# water flow alarm



## vanhalendavid (Feb 24, 2011)

looking for an inline water flow sensor, hardwired w/ battery back-up that i can hook 2 or 3 audible/visual alarm units to (one for each floor) to alert me when my basement toilet flapper sticks open. Upper floor plumbing you can usually hear draining but this drains into the cement floor and occupant left the area immediately. I could get fancy and alert me with e-mail or text message on my cell phone but maybe that could be an add-on for later. Or maybe it could be integrated with a valve to shut off the water, which ever is cheaper, i'm struggling to get by now.   thanks.   (1/2" copper pipe service)


----------



## Redwood (Feb 24, 2011)

Why not fix the basement toilet flapper so it works right?

Everyday billions and billions of flushes occur without the flapper sticking open.
Why is that your sticks open enough times that you are concerned about it.

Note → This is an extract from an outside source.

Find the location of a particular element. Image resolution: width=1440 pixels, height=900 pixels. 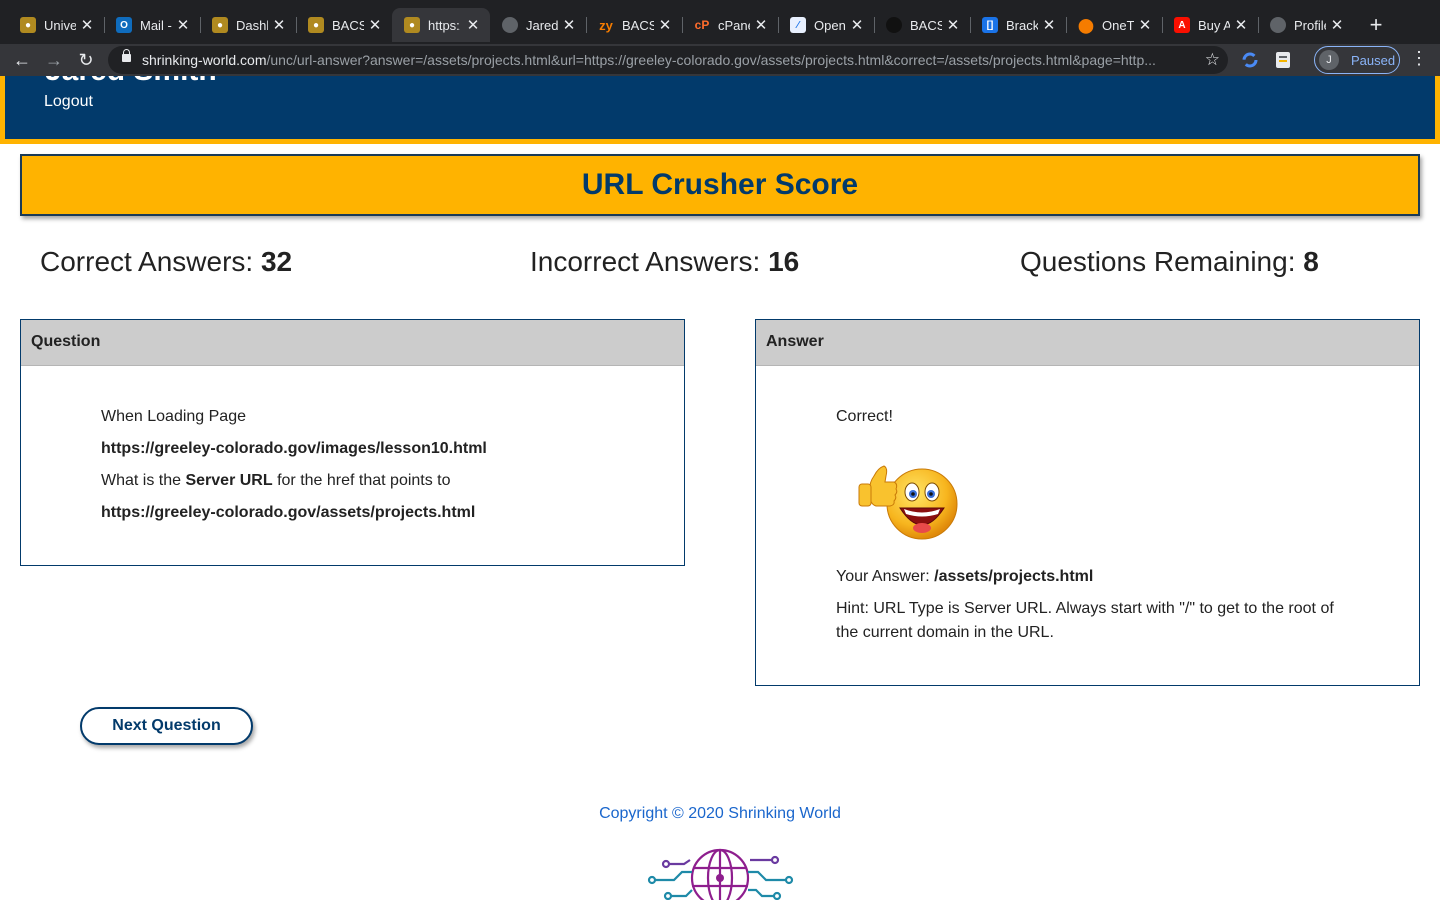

Fixing the toilet is easier and less expensive than your idea of a cure that is why what you are thinking about isn't commonly available...

Whoever invented such a product would join the starving inventors club.

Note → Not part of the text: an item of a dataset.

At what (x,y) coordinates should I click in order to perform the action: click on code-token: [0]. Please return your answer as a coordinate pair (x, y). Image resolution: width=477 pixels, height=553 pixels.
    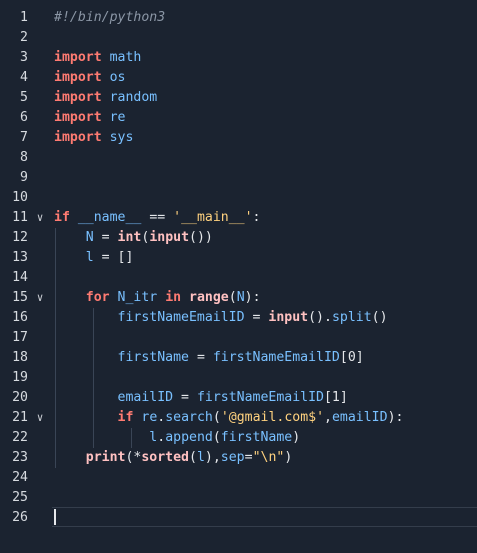
    Looking at the image, I should click on (352, 358).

Why don't you describe the flapper and how it is hanging up or post a picture of the installation?


----------



## joecaption (Feb 24, 2011)

A new $10.00 Fluid Master flush valve would be a whole lot cheaper.
I'm 58 years old and have owned at least 4 houses and have built another 100 or so and never once have I seen a flapper flood a basement or house . So more then likly this was a one time event. So change the valve to a new  more modern one and worry about something else.


----------



## thetoolman (Mar 14, 2011)

vanhalendavid said:


> looking for an inline water flow sensor, hardwired w/ battery back-up that i can hook 2 or 3 audible/visual alarm units to (one for each floor) to alert me when my basement toilet flapper sticks open. Upper floor plumbing you can usually hear draining but this drains into the cement floor and occupant left the area immediately. I could get fancy and alert me with e-mail or text message on my cell phone but maybe that could be an add-on for later. Or maybe it could be integrated with a valve to shut off the water, which ever is cheaper, i'm struggling to get by now.   thanks.   (1/2" copper pipe service)

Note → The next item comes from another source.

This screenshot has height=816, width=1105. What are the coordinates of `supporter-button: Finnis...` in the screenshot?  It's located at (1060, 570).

This may be a more appropriate answer to this kind of problem.  How about closing the valve when not in the basement.  In fact, why not use a valve wrench to be sure that valve is closed?


----------



## Redwood (Mar 15, 2011)

thetoolman said:


> This may be a more appropriate answer to this kind of problem.  How about closing the valve when not in the basement.  In fact, why not use a valve wrench to be sure that valve is closed?



Now that is something I never used...

Prolly never will either...


----------